I bet there are some logs that shows when it starts. and you know when you deployed.
How long does it take to happen? minutes? hours? days ?

Putting 1.71 is an interesting test. let's see if its stays this way or you get nmap installed.
But either way, it won't tell us what it triggering this.
Just happened. It downgraded to npcap 1.6 and installed nmap.
Since whatever it is just downgraded both servers to npcap 1.6 and installed nmap, I'm now going to leave nmap where it is and reinstalled npcap 1.6 without the restrict to administrators option picked. Lets see if it all stays.

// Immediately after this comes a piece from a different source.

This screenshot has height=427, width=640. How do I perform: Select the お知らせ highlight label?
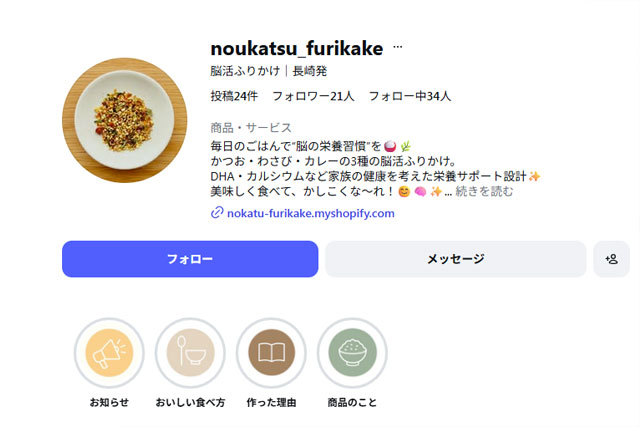[109, 402]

So it overwrote the 1.6 that I installed also. I this time I am able to see the install command line that is happening, but not why. Command line is: "npcap-oem.exe" /S /admin_only /require_version
The "admin_only" part is what is breaking things. Because its running npcap-oem.exe, this again indicates that its comming from Microsoft, because the OEM version is not something just downloadable.

Update, since it insists on replacing anything I do with npcap-oem, I am modifying registry:
Computer\HKEY_LOCAL_MACHINE\SYSTEM\CurrentControlSet\Services\npcap\Parameters\
AdminOnly from 1 to 0
net stop npcap
net start npcap
restart sensor services

Lets hope it stays now.
I think I might have an answer. It seems this might be Barracuda RMM device manager that is doing this. I went through the timeline, line by line to find this behaviour and its pointing to that service as the origin. I'm now looking into that and will update. That is run by a monitoring service that I don't see, so I wasn't aware of it. Sorry Microsoft!!
Just FYI, MDI sensor will hang if the AdminOnly option is turned on.
So you need to make sure nothing will turn it on.
At least we learned something new!
Is this a custom policy in this device manager or something that might happen to anyone that uses it (built in)?

Maybe the other community member on this thread also has some kind of device manager triggering this ?
best response confirmed by Eli Ofek (Microsoft)
Solution
Vendor said "This is part of the port scanner on the latest version that was released last week. We are looking into this now, as it is conflicting with your product." Recommendation is to remove Barracuda RMM device manager, for now. Also, I can confirm that changing the "AdminOnly" regkey did actually fix it, so that is another work around, if someone doesn't want to remove Barracuda RMM device manager.